The levels of phosphatidylglycerol, phosphatidylinositol and phosphatidylinositol-phosphate were uniquely elevated at 10-week point in ApoE−/− mice, relative to ApoE+/− mice. This suggests an up-regulation in the cytidine diphosphate-diacylglycerol pathway (glycerophospholipid metabolism) during the early stage of atherosclerotic progression (Fig. 4B). At the 15-week time point, we observed an alteration in the concentration of several species of hexosyl-ceramide, dihexosyl-ceramide and phosphatidylethanolamine between the two mouse models. These results suggest that glycosphingolipid (sphingolipid metabolism) and phosphatidylethanolamine pathways (glycerophospholipid metabolism) are altered during the intermediate stage of atherosclerotic progression (Fig. 4B).

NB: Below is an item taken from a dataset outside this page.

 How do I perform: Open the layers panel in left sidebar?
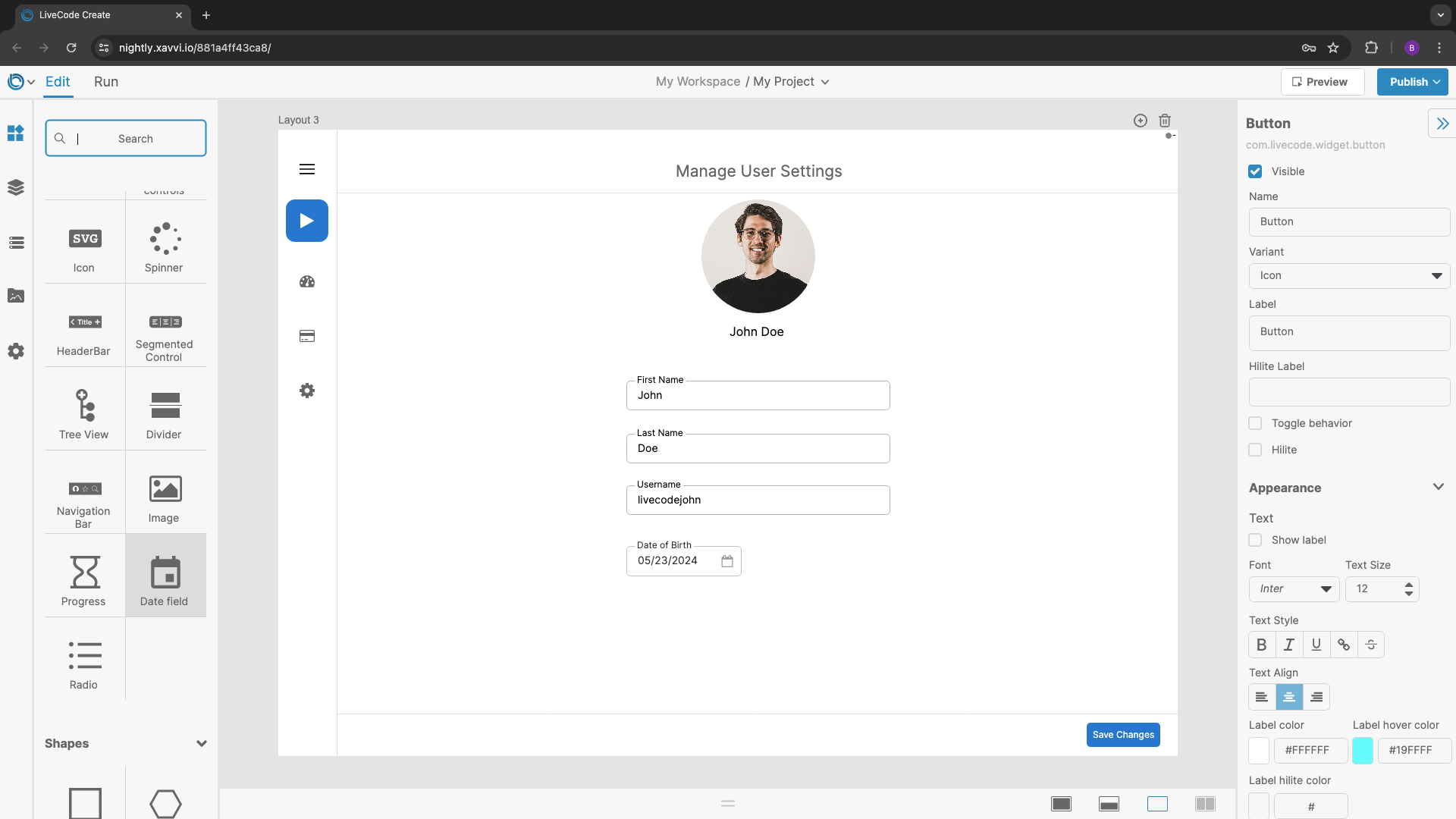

Overall, the majority of the metabolites showing the greatest variation between the atherosclerosis-prone and atherosclerosis-resistant models are involved in glycerophospholipid and sphingolipid metabolism. This suggests that these pathways play important roles in the pathogenesis and progression of early stage atherosclerosis. Approximately half of the extremely altered metabolite features remain unidentified.
Select plasma metabolomic profiles distinguish different stages of atherosclerotic progression
In order to further investigate the metabolic changes associated with atherosclerotic progression, we examined the metabolite variations over the three stages of atherosclerosis observed in ApoE−/− mice at 5, 10 and 15 weeks of age.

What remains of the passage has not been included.